Saved entries
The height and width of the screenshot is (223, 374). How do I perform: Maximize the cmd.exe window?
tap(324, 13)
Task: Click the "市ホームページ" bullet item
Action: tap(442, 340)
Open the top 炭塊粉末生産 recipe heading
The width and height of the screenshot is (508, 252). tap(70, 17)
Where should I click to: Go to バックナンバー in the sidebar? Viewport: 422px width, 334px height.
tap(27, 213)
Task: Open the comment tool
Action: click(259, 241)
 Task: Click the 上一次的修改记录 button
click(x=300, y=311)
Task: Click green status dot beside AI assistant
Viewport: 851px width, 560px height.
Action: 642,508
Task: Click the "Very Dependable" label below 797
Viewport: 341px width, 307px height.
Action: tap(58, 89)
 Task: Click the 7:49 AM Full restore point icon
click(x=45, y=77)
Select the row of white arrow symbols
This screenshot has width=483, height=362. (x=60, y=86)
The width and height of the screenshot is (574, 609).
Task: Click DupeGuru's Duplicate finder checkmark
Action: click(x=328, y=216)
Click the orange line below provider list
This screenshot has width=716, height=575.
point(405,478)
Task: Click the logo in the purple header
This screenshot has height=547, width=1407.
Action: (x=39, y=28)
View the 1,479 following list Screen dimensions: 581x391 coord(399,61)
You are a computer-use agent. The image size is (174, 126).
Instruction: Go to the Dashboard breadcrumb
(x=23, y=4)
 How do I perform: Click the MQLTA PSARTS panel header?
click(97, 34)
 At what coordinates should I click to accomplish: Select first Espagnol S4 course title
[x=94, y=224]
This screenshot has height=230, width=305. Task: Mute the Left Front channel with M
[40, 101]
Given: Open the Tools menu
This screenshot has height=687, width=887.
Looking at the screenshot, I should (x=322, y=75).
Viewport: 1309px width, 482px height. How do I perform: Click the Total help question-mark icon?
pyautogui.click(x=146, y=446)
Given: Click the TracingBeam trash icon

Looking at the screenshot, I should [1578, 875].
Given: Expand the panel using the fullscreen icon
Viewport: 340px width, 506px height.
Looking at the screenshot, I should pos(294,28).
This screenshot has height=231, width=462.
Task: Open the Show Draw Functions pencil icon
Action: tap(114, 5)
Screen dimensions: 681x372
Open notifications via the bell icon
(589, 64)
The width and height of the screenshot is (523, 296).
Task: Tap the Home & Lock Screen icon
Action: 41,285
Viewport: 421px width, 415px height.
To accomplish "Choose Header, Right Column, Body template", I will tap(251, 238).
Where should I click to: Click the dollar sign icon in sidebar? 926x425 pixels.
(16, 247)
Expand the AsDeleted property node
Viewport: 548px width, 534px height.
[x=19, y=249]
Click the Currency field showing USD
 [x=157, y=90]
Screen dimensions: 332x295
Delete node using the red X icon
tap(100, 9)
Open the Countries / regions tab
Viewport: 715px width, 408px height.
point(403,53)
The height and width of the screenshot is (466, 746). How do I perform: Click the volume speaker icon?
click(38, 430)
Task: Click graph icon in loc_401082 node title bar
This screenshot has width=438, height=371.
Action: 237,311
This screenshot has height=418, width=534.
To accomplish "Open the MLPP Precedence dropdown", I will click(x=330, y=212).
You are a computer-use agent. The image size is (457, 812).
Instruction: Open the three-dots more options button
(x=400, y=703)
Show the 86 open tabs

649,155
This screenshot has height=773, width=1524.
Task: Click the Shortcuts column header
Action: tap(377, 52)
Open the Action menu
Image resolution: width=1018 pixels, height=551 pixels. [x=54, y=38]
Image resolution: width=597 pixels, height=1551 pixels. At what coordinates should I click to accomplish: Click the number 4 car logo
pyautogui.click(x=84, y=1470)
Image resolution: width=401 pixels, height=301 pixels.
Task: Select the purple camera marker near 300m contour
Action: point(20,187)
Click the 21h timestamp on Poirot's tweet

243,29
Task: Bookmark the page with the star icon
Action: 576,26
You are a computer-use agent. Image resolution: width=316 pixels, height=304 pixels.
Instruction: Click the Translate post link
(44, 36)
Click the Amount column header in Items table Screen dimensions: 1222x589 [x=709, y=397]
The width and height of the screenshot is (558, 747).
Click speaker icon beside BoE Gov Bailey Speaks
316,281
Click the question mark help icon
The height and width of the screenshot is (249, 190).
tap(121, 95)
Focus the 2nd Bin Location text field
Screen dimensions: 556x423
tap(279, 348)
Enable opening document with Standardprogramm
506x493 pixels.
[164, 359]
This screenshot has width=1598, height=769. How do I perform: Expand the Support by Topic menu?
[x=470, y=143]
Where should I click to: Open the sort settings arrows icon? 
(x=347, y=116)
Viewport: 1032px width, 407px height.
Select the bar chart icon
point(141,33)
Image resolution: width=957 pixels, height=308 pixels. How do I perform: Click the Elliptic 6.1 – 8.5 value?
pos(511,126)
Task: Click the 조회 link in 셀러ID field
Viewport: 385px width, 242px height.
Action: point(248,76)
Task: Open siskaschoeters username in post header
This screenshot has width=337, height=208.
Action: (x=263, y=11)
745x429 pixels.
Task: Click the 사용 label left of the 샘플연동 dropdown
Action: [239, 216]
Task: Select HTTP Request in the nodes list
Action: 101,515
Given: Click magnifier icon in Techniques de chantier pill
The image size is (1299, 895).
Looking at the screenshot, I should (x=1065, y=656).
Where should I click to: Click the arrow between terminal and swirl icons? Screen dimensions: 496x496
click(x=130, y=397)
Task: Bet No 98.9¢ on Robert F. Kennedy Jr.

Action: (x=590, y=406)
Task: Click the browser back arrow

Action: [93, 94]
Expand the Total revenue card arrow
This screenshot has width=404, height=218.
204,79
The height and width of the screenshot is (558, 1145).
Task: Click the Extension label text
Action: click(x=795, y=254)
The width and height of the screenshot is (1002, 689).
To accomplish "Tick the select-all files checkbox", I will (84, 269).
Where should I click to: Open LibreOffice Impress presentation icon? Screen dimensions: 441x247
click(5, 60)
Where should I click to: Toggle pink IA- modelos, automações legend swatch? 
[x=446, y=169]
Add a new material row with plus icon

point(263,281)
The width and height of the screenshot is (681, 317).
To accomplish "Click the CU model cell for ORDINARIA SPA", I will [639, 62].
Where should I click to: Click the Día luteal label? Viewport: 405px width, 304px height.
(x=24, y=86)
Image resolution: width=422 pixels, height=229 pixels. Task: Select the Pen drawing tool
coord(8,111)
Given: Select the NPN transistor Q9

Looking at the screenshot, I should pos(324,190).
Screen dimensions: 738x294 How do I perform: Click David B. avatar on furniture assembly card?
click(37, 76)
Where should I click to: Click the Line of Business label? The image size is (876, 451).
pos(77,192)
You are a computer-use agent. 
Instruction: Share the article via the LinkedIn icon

WHAT TO PRODUCE: Could you copy out every record above exactly as it appears?

OUTPUT BELOW:
The height and width of the screenshot is (223, 374). How do I perform: Maximize the cmd.exe window?
tap(324, 13)
Task: Click the "市ホームページ" bullet item
Action: tap(442, 340)
Open the top 炭塊粉末生産 recipe heading
The width and height of the screenshot is (508, 252). tap(70, 17)
Where should I click to: Go to バックナンバー in the sidebar? Viewport: 422px width, 334px height.
tap(27, 213)
Task: Open the comment tool
Action: click(259, 241)
 Task: Click the 上一次的修改记录 button
click(x=300, y=311)
Task: Click green status dot beside AI assistant
Viewport: 851px width, 560px height.
Action: 642,508
Task: Click the "Very Dependable" label below 797
Viewport: 341px width, 307px height.
Action: tap(58, 89)
 Task: Click the 7:49 AM Full restore point icon
click(x=45, y=77)
Select the row of white arrow symbols
This screenshot has width=483, height=362. (x=60, y=86)
The width and height of the screenshot is (574, 609).
Task: Click DupeGuru's Duplicate finder checkmark
Action: click(x=328, y=216)
Click the orange line below provider list
This screenshot has width=716, height=575.
point(405,478)
Task: Click the logo in the purple header
This screenshot has height=547, width=1407.
Action: (x=39, y=28)
View the 1,479 following list Screen dimensions: 581x391 coord(399,61)
You are a computer-use agent. The image size is (174, 126).
Instruction: Go to the Dashboard breadcrumb
(x=23, y=4)
 How do I perform: Click the MQLTA PSARTS panel header?
click(97, 34)
 At what coordinates should I click to accomplish: Select first Espagnol S4 course title
[x=94, y=224]
This screenshot has height=230, width=305. Task: Mute the Left Front channel with M
[40, 101]
Given: Open the Tools menu
This screenshot has height=687, width=887.
Looking at the screenshot, I should (x=322, y=75).
Viewport: 1309px width, 482px height. How do I perform: Click the Total help question-mark icon?
pyautogui.click(x=146, y=446)
Given: Click the TracingBeam trash icon

Looking at the screenshot, I should [1578, 875].
Given: Expand the panel using the fullscreen icon
Viewport: 340px width, 506px height.
Looking at the screenshot, I should pos(294,28).
This screenshot has height=231, width=462.
Task: Open the Show Draw Functions pencil icon
Action: tap(114, 5)
Screen dimensions: 681x372
Open notifications via the bell icon
(589, 64)
The width and height of the screenshot is (523, 296).
Task: Tap the Home & Lock Screen icon
Action: 41,285
Viewport: 421px width, 415px height.
To accomplish "Choose Header, Right Column, Body template", I will tap(251, 238).
Where should I click to: Click the dollar sign icon in sidebar? 926x425 pixels.
(16, 247)
Expand the AsDeleted property node
Viewport: 548px width, 534px height.
[x=19, y=249]
Click the Currency field showing USD
 [x=157, y=90]
Screen dimensions: 332x295
Delete node using the red X icon
tap(100, 9)
Open the Countries / regions tab
Viewport: 715px width, 408px height.
point(403,53)
The height and width of the screenshot is (466, 746). How do I perform: Click the volume speaker icon?
click(38, 430)
Task: Click graph icon in loc_401082 node title bar
This screenshot has width=438, height=371.
Action: 237,311
This screenshot has height=418, width=534.
To accomplish "Open the MLPP Precedence dropdown", I will click(x=330, y=212).
You are a computer-use agent. The image size is (457, 812).
Instruction: Open the three-dots more options button
(x=400, y=703)
Show the 86 open tabs

649,155
This screenshot has height=773, width=1524.
Task: Click the Shortcuts column header
Action: tap(377, 52)
Open the Action menu
Image resolution: width=1018 pixels, height=551 pixels. [x=54, y=38]
Image resolution: width=597 pixels, height=1551 pixels. At what coordinates should I click to accomplish: Click the number 4 car logo
pyautogui.click(x=84, y=1470)
Image resolution: width=401 pixels, height=301 pixels.
Task: Select the purple camera marker near 300m contour
Action: point(20,187)
Click the 21h timestamp on Poirot's tweet

243,29
Task: Bookmark the page with the star icon
Action: 576,26
You are a computer-use agent. Image resolution: width=316 pixels, height=304 pixels.
Instruction: Click the Translate post link
(44, 36)
Click the Amount column header in Items table Screen dimensions: 1222x589 [x=709, y=397]
The width and height of the screenshot is (558, 747).
Click speaker icon beside BoE Gov Bailey Speaks
316,281
Click the question mark help icon
The height and width of the screenshot is (249, 190).
tap(121, 95)
Focus the 2nd Bin Location text field
Screen dimensions: 556x423
tap(279, 348)
Enable opening document with Standardprogramm
506x493 pixels.
[164, 359]
This screenshot has width=1598, height=769. How do I perform: Expand the Support by Topic menu?
[x=470, y=143]
Where should I click to: Open the sort settings arrows icon? 
(x=347, y=116)
Viewport: 1032px width, 407px height.
Select the bar chart icon
point(141,33)
Image resolution: width=957 pixels, height=308 pixels. How do I perform: Click the Elliptic 6.1 – 8.5 value?
pos(511,126)
Task: Click the 조회 link in 셀러ID field
Viewport: 385px width, 242px height.
Action: point(248,76)
Task: Open siskaschoeters username in post header
This screenshot has width=337, height=208.
Action: (x=263, y=11)
745x429 pixels.
Task: Click the 사용 label left of the 샘플연동 dropdown
Action: [239, 216]
Task: Select HTTP Request in the nodes list
Action: 101,515
Given: Click magnifier icon in Techniques de chantier pill
The image size is (1299, 895).
Looking at the screenshot, I should (x=1065, y=656).
Where should I click to: Click the arrow between terminal and swirl icons? Screen dimensions: 496x496
click(x=130, y=397)
Task: Bet No 98.9¢ on Robert F. Kennedy Jr.

Action: (x=590, y=406)
Task: Click the browser back arrow

Action: [93, 94]
Expand the Total revenue card arrow
This screenshot has width=404, height=218.
204,79
The height and width of the screenshot is (558, 1145).
Task: Click the Extension label text
Action: click(x=795, y=254)
The width and height of the screenshot is (1002, 689).
To accomplish "Tick the select-all files checkbox", I will (84, 269).
Where should I click to: Open LibreOffice Impress presentation icon? Screen dimensions: 441x247
click(5, 60)
Where should I click to: Toggle pink IA- modelos, automações legend swatch? 
[x=446, y=169]
Add a new material row with plus icon

point(263,281)
The width and height of the screenshot is (681, 317).
To accomplish "Click the CU model cell for ORDINARIA SPA", I will [639, 62].
Where should I click to: Click the Día luteal label? Viewport: 405px width, 304px height.
(x=24, y=86)
Image resolution: width=422 pixels, height=229 pixels. Task: Select the Pen drawing tool
coord(8,111)
Given: Select the NPN transistor Q9

Looking at the screenshot, I should pos(324,190).
Screen dimensions: 738x294 How do I perform: Click David B. avatar on furniture assembly card?
click(37, 76)
Where should I click to: Click the Line of Business label? The image size is (876, 451).
pos(77,192)
You are a computer-use agent. 
Instruction: Share the article via the LinkedIn icon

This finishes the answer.